On June 19, the Shanghai Artificial Intelligence Laboratory released the results of the first comprehensive evaluation of AI performance on China's national college entrance examination, known as the Gaokao. Following the conclusion of the 2024 Gaokao, the laboratory utilized its OpenCompass assessment system, testing six open-source models, including GPT-4o, across the language, mathematics, and English sections of the exam. All models were launched before the exam, ensuring a closed-book evaluation, with experienced teachers conducting manual scoring to align with realistic grading standards.
The results showed that Qwen2-72B, GPT-4o, and InternLM2-20B-WQX ranked as the top three models, each scoring above 70%. While most models performed well in the Chinese and English sections, they demonstrated significant challenges in mathematics. Notably, InternLM2-20B-WQX achieved the highest score in math, surpassing GPT-4o.
To ensure fairness, commercial closed-source models were excluded from the evaluation. The participating models included several recent open-source releases, such as Mixtral 8x22B, Yi-1.5-34B, and GLM-4-9B, all launched between April and June 2024.
The total possible score across language, mathematics, and English was 420 points. According to the results, Qwen2-72B secured the top position with 303 points, followed by GPT-4o at 296 points, and InternLM2-20B-WQX in third. However, the average score in mathematics was notably low at only 36%, indicating that all participating models failed to meet passing standards.

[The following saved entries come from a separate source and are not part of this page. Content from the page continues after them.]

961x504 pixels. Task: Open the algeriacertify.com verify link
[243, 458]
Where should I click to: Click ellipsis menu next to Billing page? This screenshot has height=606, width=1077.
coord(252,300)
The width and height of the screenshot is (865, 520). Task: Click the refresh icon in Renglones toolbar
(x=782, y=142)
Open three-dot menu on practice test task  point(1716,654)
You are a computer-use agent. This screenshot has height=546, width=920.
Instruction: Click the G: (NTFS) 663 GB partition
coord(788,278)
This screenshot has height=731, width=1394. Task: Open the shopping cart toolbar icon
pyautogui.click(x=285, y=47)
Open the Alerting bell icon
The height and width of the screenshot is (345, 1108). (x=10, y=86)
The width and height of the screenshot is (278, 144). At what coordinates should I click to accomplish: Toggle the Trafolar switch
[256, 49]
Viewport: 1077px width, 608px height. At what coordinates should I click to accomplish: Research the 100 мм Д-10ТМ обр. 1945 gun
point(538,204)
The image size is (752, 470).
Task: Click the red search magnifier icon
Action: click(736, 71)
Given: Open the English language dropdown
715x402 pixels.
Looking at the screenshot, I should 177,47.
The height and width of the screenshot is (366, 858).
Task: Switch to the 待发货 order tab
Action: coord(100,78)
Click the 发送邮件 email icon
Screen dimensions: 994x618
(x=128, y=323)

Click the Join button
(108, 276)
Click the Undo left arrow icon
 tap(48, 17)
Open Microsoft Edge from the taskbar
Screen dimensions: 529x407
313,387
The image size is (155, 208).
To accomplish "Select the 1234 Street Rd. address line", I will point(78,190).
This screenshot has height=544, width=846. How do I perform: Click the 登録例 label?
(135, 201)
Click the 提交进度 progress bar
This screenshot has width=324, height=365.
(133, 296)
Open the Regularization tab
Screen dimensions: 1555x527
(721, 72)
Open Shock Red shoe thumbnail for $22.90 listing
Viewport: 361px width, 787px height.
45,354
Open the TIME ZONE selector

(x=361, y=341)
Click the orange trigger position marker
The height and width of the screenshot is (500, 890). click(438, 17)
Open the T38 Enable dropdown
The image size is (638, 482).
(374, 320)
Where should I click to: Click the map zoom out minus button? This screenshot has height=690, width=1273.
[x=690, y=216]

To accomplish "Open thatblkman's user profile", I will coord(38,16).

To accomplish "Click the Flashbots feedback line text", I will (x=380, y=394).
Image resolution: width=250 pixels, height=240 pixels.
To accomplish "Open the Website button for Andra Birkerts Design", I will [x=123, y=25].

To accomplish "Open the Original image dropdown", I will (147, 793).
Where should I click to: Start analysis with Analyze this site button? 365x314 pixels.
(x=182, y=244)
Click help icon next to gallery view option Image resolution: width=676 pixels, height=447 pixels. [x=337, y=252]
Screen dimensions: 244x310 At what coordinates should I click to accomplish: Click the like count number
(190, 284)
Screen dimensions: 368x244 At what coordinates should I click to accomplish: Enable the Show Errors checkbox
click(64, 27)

Teachers provided valuable insights regarding the overall model performance. They noted that while the modern reading comprehension skills of the language models were generally strong, there was considerable variability in the understanding of classical texts. Additionally, the essays generated by the models tended to follow structured question-and-answer formats, lacking the sophistication typical of human responses.
In mathematics, the models delivered responses that were often disorganized and sometimes incorrect, with some generating accurate answers despite flawed reasoning. While the models showed strong recall of formulas, they struggled with flexible problem-solving. English performance was satisfactory overall, but some models had difficulties with specific question types due to adaptation challenges. Interestingly, many AI-generated English essays exceeded the word count limit, contrasting with human candidates who frequently lost points for being too brief.
This evaluation represents a critical advancement in understanding AI capabilities within educational contexts and sets the stage for future enhancements in model development.